If only they were able to communicate, Latha would have liked to ask what had caused her hair to turn white. Latha would have liked to talk about Stay More and how she came to be an inmate of this asylum. She would be curious to know what mental problems Jessica had had. She would have liked to exchange impressions of the nurse, Edna Brewer. It would have been seemly if they could talk about the food, or the entertainment or lack thereof. Were they ever allowed out? Or to mingle with the other E-warders? There was a galvanized tin bucket in the corner meant to serve as a toilet stool, but there was no wash basin or water pitcher or anything else. Latha was very sad that she could not even open her mouth and say, “Hello.”

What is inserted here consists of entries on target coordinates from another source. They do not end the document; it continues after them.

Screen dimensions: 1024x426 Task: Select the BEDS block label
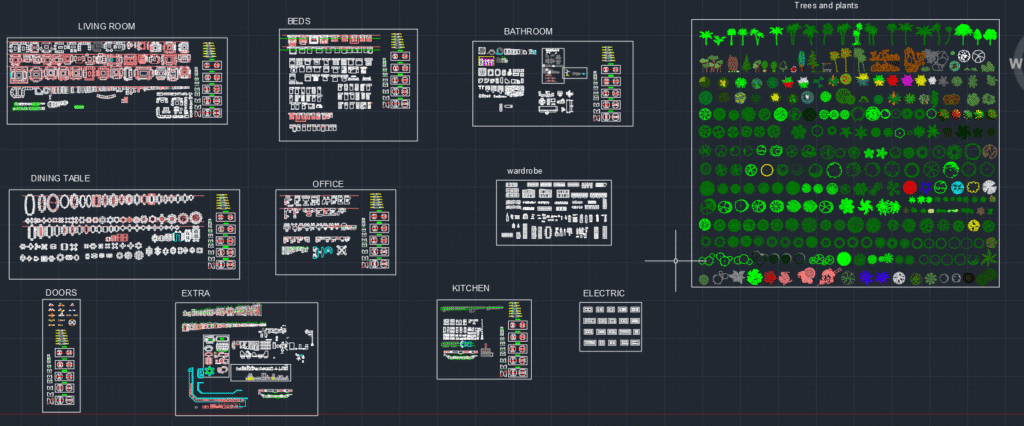[x=299, y=21]
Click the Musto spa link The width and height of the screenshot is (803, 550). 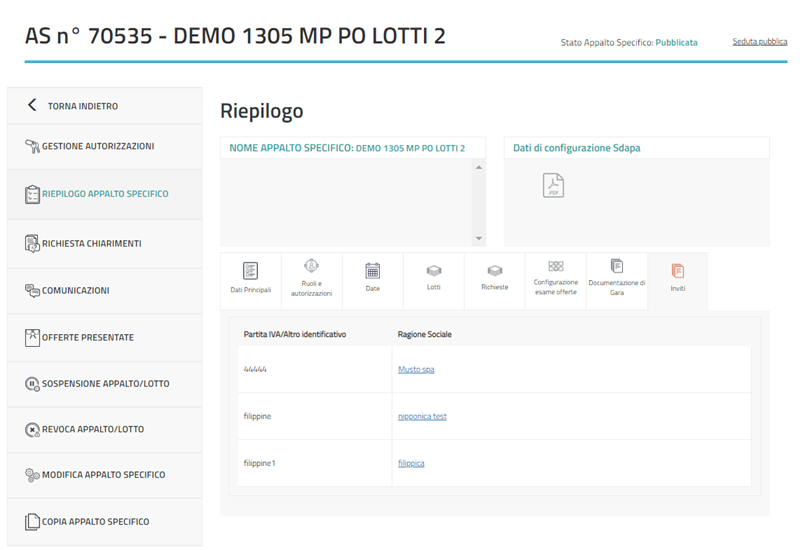click(416, 370)
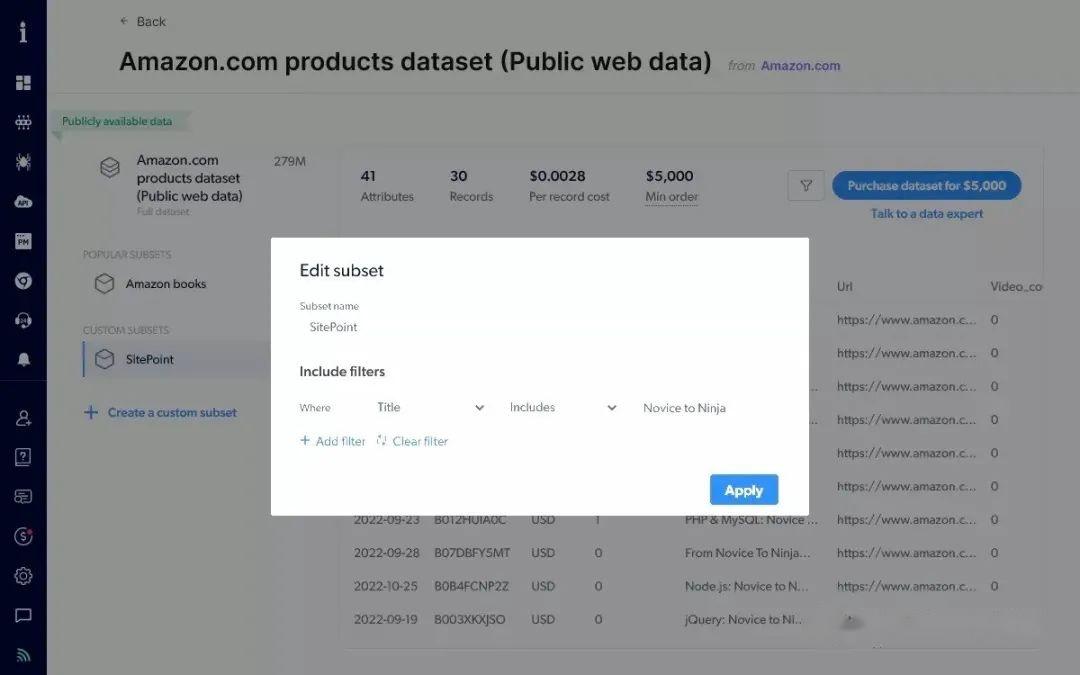Click the filter funnel icon near Purchase dataset
This screenshot has height=675, width=1080.
(x=806, y=185)
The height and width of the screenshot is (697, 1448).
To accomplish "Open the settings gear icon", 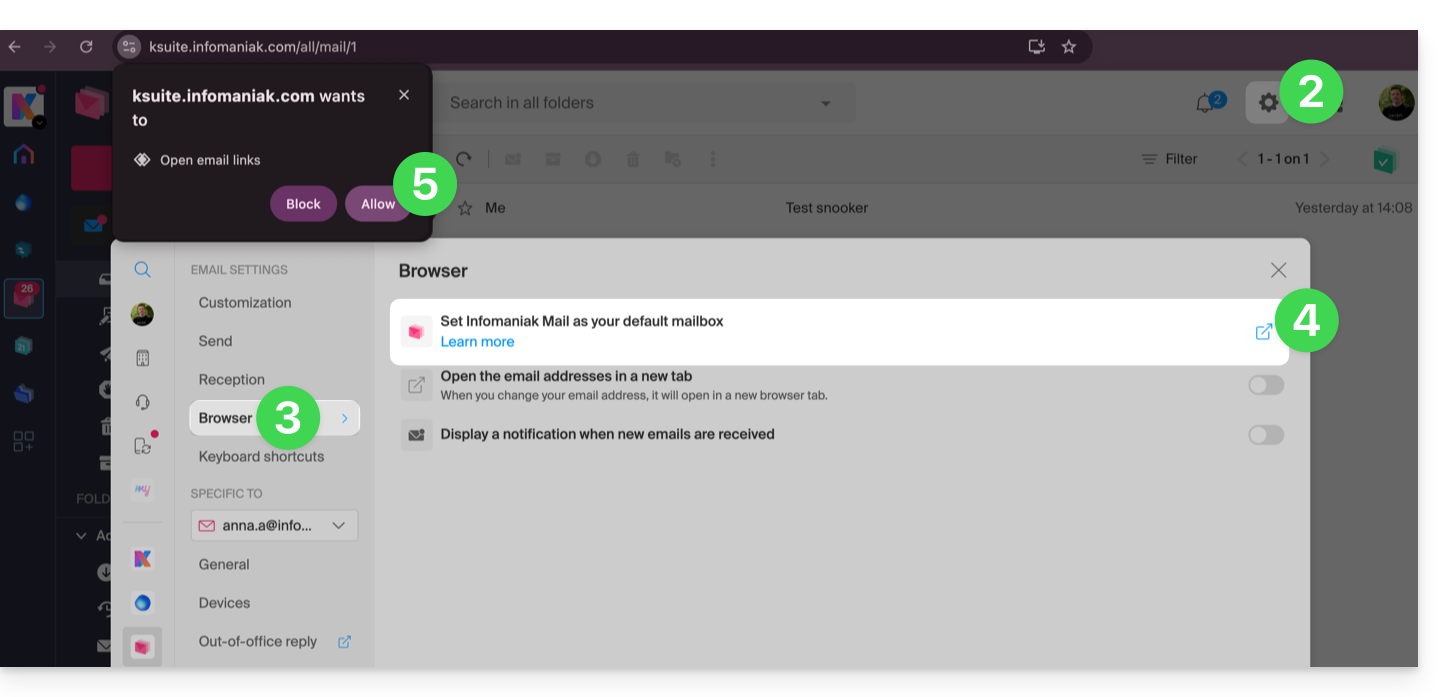I will (1268, 103).
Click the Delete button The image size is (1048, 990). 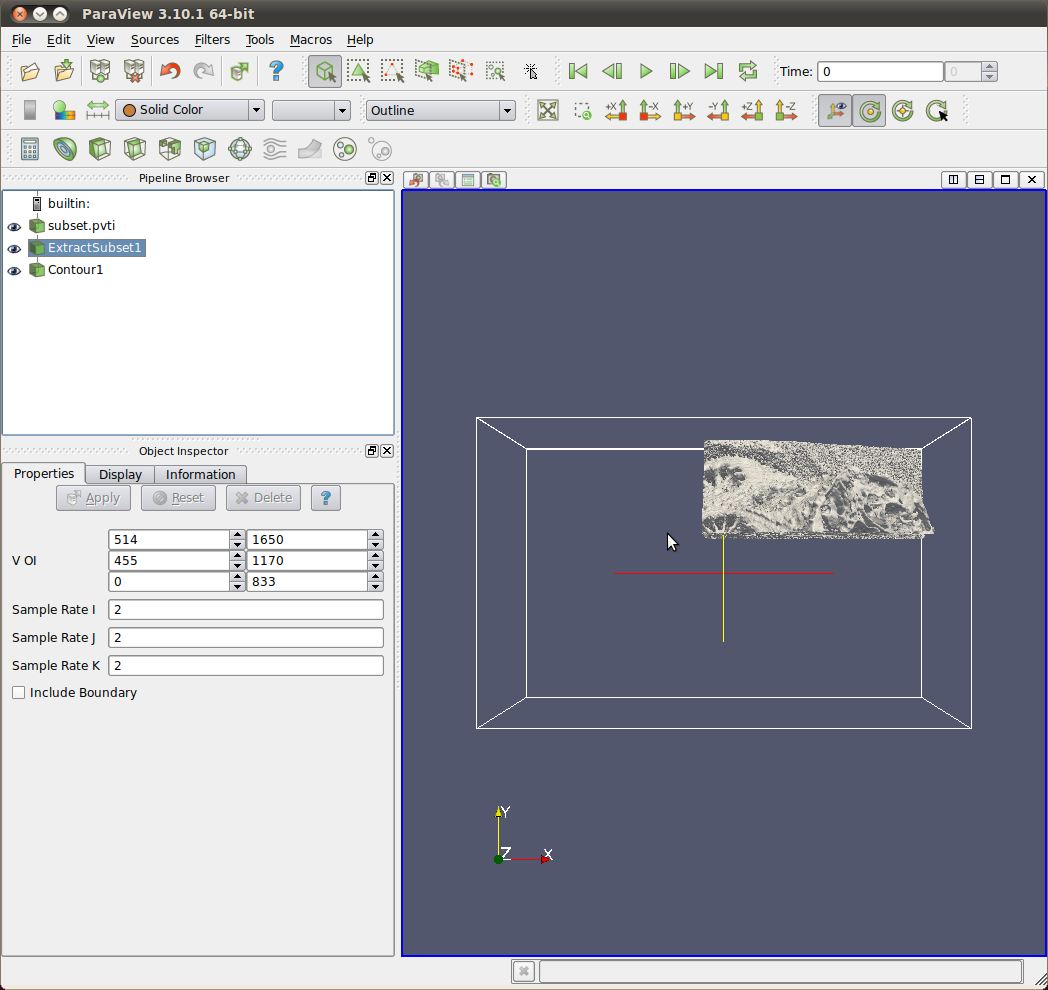(263, 498)
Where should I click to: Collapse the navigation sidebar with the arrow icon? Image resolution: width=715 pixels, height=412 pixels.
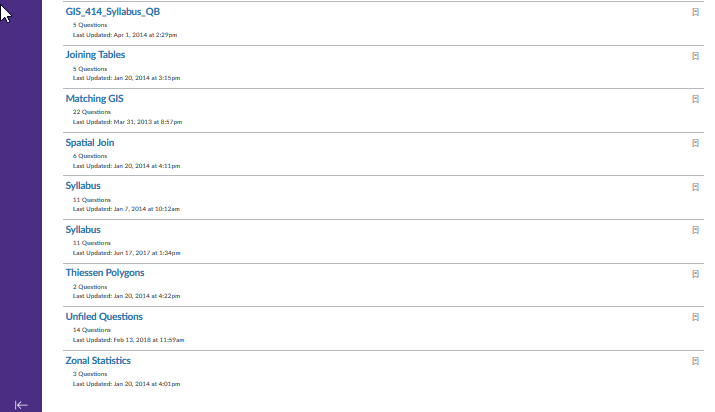tap(21, 405)
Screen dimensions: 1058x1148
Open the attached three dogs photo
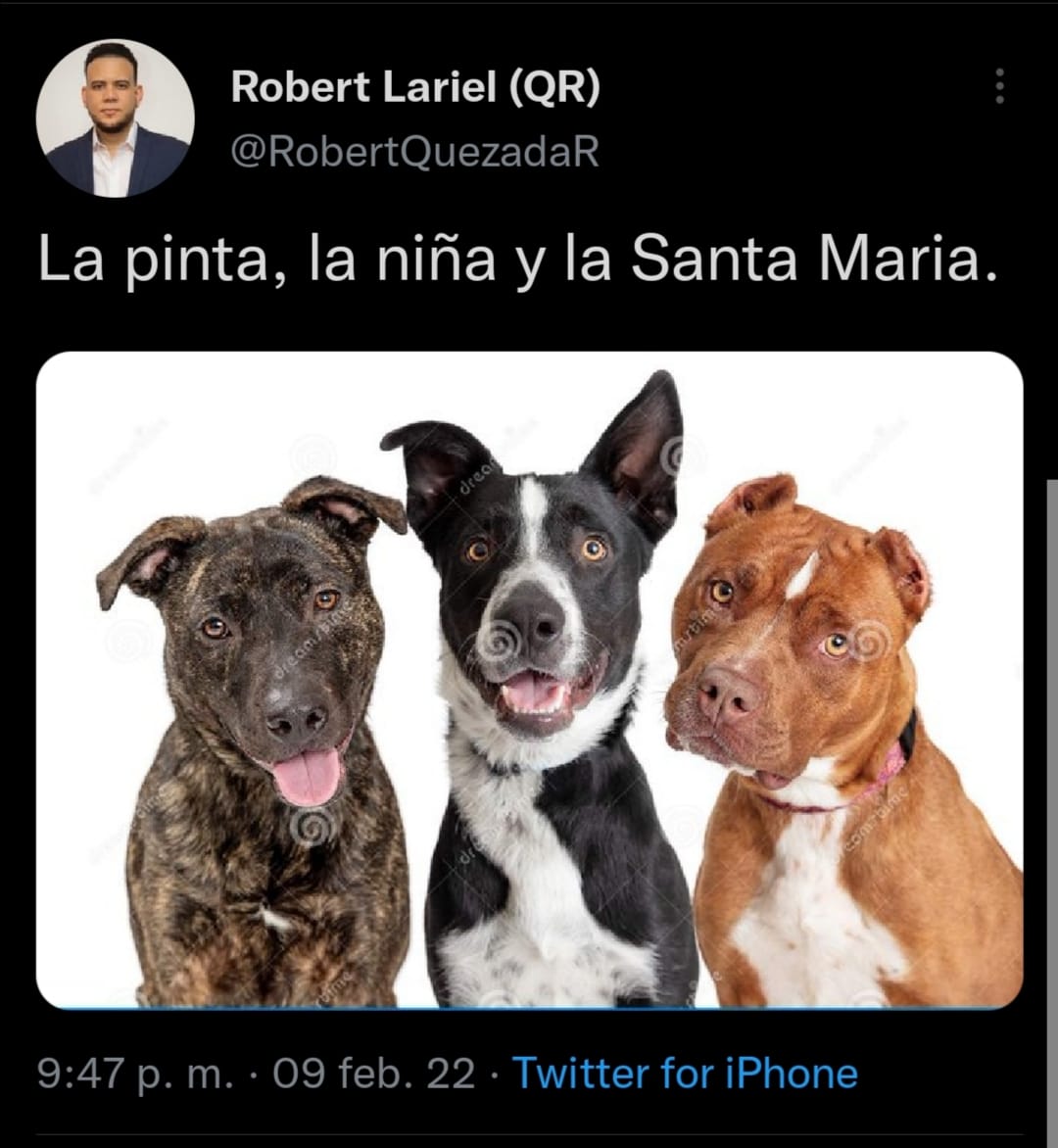click(x=529, y=680)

But the silence in the room was a fact of life, and there was nothing for Latha to do but accept the absence of words. For a few days she tried to divert her attention from her dead roommate by thinking thoughts of Stay More. She managed to remember, because it was impossible to forget, the town’s Fourth of July festivity held during the last year of the War, a kind of all-day feast with square dances, shooting matches, baseball games, and several booths and rides. People called it The Unforgettable Picnic, because they were still talking about it when Latha left Stay More. At the most popular of the booths, a canvas wagon cover was hung up with a hole slit in it; people took turns sticking their heads through the hole from one side while from the other side, fifty feet away, other people threw rotten eggs at them, three eggs for ten cents or to the highest bidder; people would gladly pay more for the privilege of throwing eggs at people they didn’t like, and it was understood that every person had to take his or her turn sticking his or her head through the canvas hole. When banker John Ingledew’s turn came, a man bid five dollars for three eggs, and hit John’s head with all three of them. When Latha’s turn came, Tearle “Tull” Ingledew, who had a secret crush on Latha since his brother Raymond had been declared missing in the War, outbid everybody else for the three eggs, so that he could deliberately miss her head with all three of the throws.